▶ _Required work_
Beneath this line are the data; copy exactly the part of them that opens with the line containing "You are a computer-use agent. The" and closes with the line containing "Given: Click the PropW logo icon", and only that part.

Collected data entries:
■ ■ ■ ■ ■ ■ ■

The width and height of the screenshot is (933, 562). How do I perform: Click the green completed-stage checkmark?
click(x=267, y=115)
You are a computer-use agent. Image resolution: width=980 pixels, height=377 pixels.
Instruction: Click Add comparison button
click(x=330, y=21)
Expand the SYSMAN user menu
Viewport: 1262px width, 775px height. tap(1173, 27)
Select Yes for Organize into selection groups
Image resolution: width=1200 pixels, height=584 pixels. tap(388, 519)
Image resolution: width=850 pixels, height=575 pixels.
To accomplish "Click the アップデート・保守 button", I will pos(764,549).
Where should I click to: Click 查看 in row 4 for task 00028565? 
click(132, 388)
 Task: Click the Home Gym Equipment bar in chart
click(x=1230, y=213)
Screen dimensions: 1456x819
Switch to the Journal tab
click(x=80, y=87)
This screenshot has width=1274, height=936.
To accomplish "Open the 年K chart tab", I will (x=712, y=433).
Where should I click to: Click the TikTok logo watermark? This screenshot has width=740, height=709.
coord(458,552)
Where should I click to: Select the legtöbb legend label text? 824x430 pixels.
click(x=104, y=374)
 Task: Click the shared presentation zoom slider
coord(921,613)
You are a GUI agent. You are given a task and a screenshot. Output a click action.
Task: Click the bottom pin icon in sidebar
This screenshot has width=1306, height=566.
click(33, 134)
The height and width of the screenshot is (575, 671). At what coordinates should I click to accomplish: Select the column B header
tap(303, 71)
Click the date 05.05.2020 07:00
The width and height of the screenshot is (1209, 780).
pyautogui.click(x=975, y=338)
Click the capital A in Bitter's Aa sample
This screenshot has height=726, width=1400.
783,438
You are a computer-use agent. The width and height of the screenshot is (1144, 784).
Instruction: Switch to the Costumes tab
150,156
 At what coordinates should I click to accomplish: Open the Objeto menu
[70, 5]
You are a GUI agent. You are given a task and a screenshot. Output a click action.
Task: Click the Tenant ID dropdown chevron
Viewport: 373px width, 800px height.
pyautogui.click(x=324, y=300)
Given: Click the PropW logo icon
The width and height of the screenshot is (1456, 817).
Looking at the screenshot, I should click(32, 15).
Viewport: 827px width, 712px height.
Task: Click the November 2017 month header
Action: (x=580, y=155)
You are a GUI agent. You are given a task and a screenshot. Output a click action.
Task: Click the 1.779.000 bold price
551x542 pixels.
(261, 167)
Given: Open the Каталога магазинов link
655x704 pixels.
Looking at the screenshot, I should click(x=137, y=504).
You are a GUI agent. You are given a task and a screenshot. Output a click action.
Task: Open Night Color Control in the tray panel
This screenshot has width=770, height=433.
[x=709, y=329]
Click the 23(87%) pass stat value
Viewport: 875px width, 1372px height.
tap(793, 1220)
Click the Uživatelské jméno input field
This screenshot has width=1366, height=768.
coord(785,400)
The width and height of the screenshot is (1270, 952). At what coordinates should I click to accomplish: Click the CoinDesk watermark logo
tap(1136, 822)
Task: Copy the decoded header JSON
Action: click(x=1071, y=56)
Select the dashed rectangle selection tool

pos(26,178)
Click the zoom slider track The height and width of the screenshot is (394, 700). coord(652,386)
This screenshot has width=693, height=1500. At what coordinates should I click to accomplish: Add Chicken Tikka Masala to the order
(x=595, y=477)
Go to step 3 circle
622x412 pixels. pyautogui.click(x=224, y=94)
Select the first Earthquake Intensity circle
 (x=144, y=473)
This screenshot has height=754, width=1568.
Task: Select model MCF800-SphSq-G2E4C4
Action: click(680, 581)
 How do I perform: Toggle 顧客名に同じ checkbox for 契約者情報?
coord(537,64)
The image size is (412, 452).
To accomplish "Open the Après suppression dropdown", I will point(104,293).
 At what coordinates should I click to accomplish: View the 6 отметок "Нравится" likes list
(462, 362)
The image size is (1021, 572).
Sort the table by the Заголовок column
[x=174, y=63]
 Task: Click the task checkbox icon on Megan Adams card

■ ■ ■ ■ ■ ■ ■

▶ _Answer below_
You are a computer-use agent. The width and height of the screenshot is (1144, 784).
Instruction: Switch to the Costumes tab
150,156
 At what coordinates should I click to accomplish: Open the Objeto menu
[70, 5]
You are a GUI agent. You are given a task and a screenshot. Output a click action.
Task: Click the Tenant ID dropdown chevron
Viewport: 373px width, 800px height.
pyautogui.click(x=324, y=300)
Given: Click the PropW logo icon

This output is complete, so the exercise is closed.